7. The traveling device of the shuttle vehicle according to claim 1, wherein the telescopic universal joint (10) comprises telescopic sleeves (101), a prismatic column (102) is slidably installed between the two telescopic sleeves (101), two ends of the prismatic column (102) are respectively provided with a spring a (103), and the springs a (103) generate elastic force; the outer side end of the telescopic sleeve (101) is provided with a universal block (104), and the universal block (104) is used for being connected with the transmission shaft (5).
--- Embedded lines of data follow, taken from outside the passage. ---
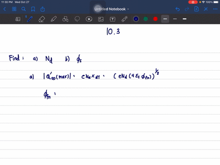Viewport: 220px width, 165px height.
Task: Undo the last stroke
Action: [x=177, y=9]
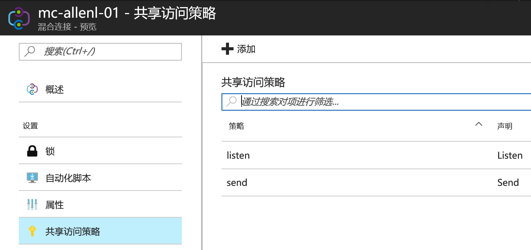Open the send policy row
531x250 pixels.
pyautogui.click(x=237, y=183)
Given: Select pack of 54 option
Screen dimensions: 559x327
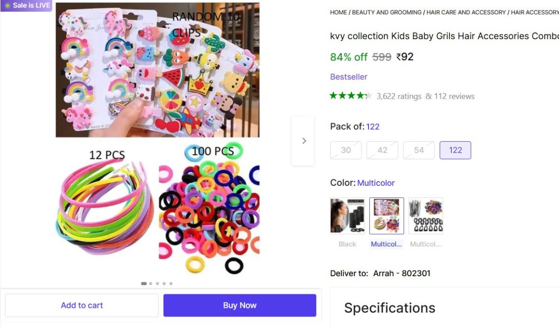Looking at the screenshot, I should 418,150.
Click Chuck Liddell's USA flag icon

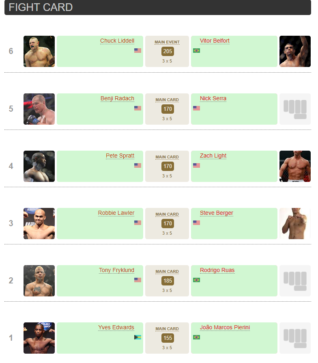tap(138, 51)
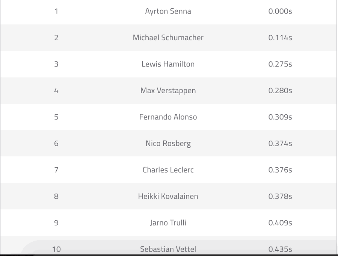
Task: Select Michael Schumacher row name
Action: pyautogui.click(x=168, y=38)
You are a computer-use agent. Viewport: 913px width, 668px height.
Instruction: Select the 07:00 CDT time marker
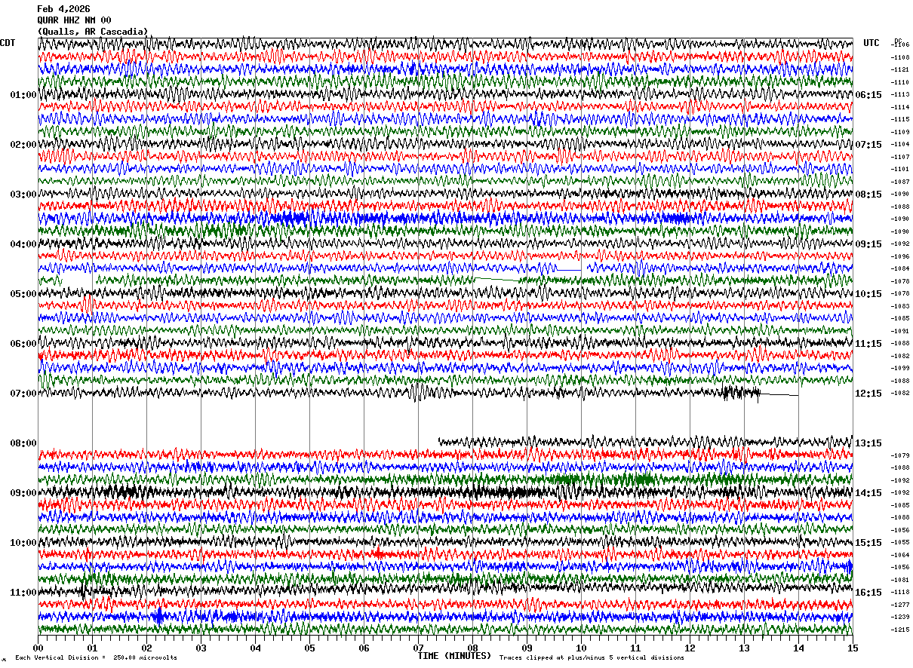click(x=23, y=394)
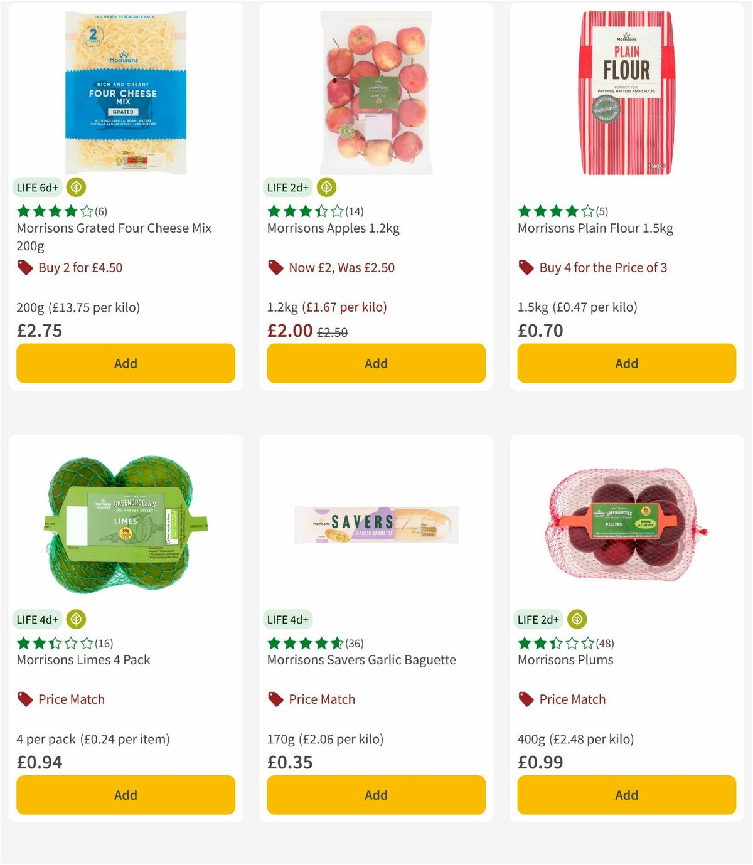Click the Morrisons Apples product thumbnail
753x865 pixels.
[375, 90]
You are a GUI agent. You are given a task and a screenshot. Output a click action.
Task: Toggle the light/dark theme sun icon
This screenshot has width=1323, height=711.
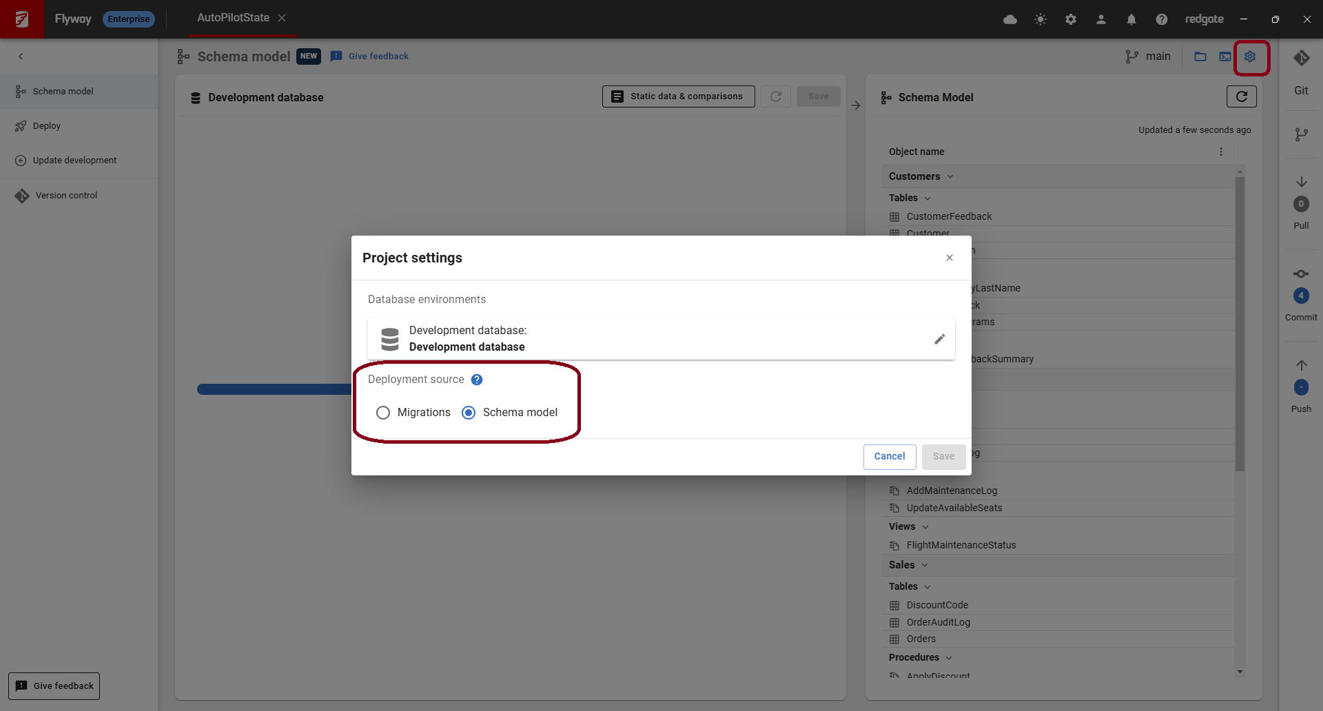1040,19
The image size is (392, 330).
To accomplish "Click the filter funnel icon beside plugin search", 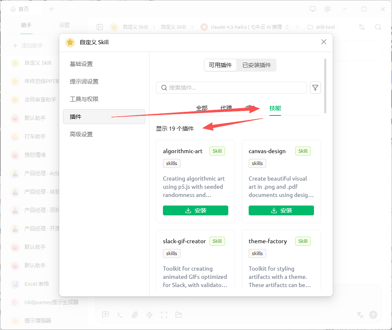I will click(315, 88).
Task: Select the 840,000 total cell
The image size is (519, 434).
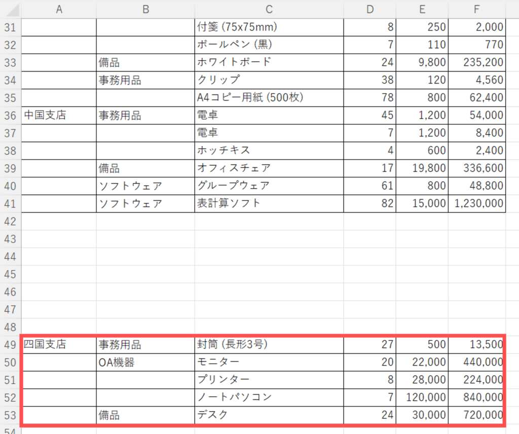Action: coord(476,397)

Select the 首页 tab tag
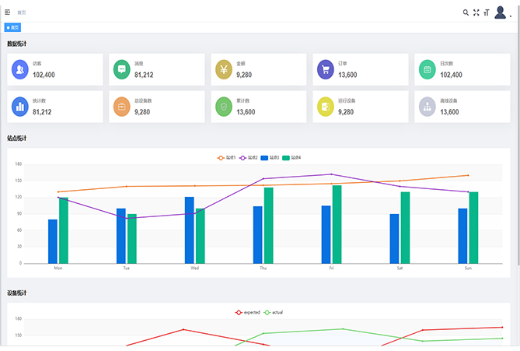point(13,27)
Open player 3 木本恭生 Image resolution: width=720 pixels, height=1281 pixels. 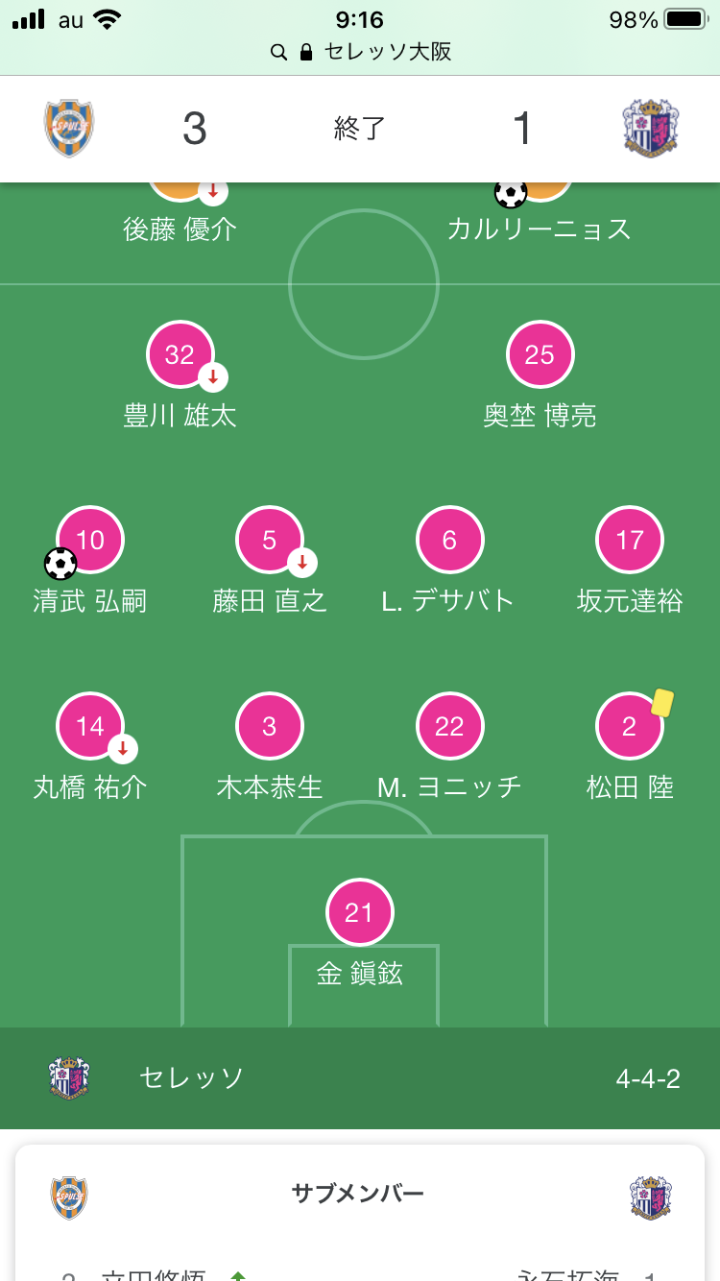tap(270, 727)

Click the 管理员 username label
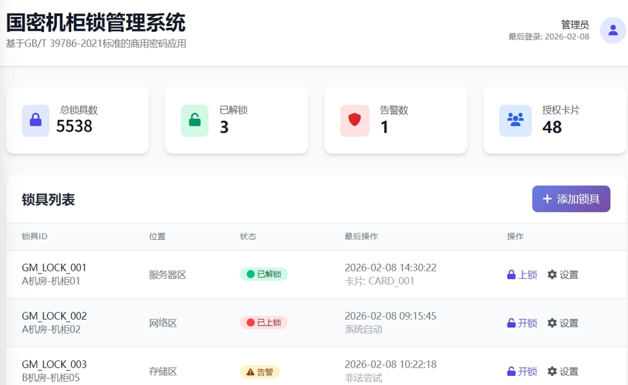click(575, 25)
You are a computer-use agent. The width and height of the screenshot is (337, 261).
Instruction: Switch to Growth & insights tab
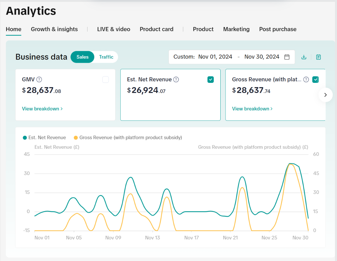[x=54, y=29]
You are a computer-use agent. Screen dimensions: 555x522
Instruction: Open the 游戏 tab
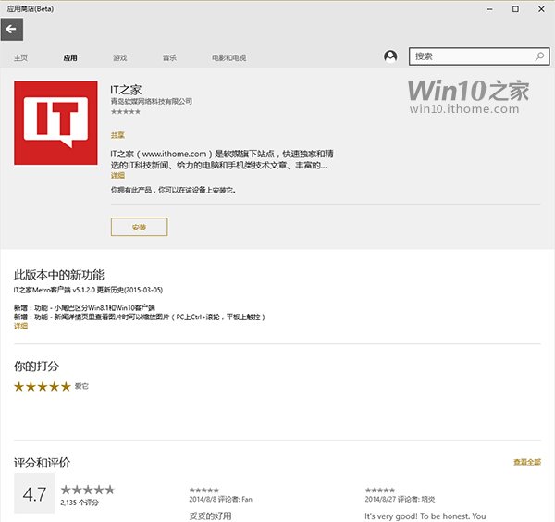(120, 58)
8. The shuttle running gear according to claim 1, further comprising a vertical rail gear (12), wherein the vertical rail gear (12) is rotatably installed in a round hole on the side surface of the running frame (1), the vertical rail gear (12) is meshed with a main rail gear on the main rail gear set (7), and the vertical rail gear (12) is connected with the driving shaft (132) through a telescopic universal joint (10).

9. The shuttle running gear according to claim 1, characterized in that the vertical rail connecting seat (13) comprises a sliding rail (131), a groove is arranged on the upper side surface of the sliding rail (131), a mounting seat is arranged below the sliding rail (131), and a vertical rail wheel (4) is arranged in the mounting seat; a spring B (133) is arranged on the sliding rail (131), and the other end of the spring B (133) is connected with the travelling frame (1); a driving wheel (134) is rotatably arranged in the sliding rail (131), and the driving wheel (134) is connected with the driving shaft (132) through a synchronous belt; the driving wheel (134) is contacted with the vertical rail wheel (4); is used for driving the vertical rail wheel (4) to rotate.

10. The shuttle running gear according to claim 1, further comprising a driving electric cylinder (16), wherein the bottom of the cylinder body of the driving electric cylinder (16) is fixedly arranged at the inner side of the running frame (1), and the end part of a piston rod of the driving electric cylinder is fixedly connected with the clamping plate (17); the driving cylinder (16) is clamped in the groove of the sliding rail (131).